◆ **The problem**
Please output exactly the run of lines that starts at the line with "Task: Enable the Stop Pin:1 checkbox" and ends at the last line of the records below.

◆ **Records**

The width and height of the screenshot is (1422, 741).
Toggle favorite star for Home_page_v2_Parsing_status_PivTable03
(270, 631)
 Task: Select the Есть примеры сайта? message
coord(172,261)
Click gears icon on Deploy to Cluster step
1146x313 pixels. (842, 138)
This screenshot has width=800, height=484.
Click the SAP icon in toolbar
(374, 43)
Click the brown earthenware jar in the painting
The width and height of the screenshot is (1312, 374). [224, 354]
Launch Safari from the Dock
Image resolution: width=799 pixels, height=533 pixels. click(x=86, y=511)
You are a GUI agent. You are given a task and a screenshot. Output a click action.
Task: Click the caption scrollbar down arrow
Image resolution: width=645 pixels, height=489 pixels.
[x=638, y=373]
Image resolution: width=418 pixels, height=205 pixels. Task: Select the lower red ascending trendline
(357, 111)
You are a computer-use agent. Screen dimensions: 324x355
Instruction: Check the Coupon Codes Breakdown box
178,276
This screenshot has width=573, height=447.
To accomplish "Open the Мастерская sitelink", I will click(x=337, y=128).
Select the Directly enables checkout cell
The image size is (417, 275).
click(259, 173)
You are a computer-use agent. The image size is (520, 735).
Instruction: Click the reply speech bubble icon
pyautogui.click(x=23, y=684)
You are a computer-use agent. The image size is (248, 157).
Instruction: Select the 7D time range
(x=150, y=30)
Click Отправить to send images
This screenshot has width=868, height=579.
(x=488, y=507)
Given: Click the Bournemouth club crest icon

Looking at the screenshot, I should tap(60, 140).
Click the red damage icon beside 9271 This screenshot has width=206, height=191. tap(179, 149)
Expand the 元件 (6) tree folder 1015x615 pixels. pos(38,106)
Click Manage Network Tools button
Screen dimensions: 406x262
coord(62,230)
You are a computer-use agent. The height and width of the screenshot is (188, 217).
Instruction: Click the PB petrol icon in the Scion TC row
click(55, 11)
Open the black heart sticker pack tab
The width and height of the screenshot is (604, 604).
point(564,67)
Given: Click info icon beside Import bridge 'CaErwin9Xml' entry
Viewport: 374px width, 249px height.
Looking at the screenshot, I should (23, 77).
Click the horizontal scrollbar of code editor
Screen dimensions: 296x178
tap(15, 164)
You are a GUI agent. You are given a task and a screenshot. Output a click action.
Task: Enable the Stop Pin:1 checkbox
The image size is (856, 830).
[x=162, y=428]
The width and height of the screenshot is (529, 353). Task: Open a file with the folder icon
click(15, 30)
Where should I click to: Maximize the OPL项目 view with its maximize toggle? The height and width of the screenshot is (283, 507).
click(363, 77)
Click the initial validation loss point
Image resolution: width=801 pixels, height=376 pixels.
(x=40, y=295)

◆ **Written solution**
Task: Enable the Stop Pin:1 checkbox
The image size is (856, 830).
[x=162, y=428]
The width and height of the screenshot is (529, 353). Task: Open a file with the folder icon
click(15, 30)
Where should I click to: Maximize the OPL项目 view with its maximize toggle? The height and width of the screenshot is (283, 507).
click(363, 77)
Click the initial validation loss point
Image resolution: width=801 pixels, height=376 pixels.
(x=40, y=295)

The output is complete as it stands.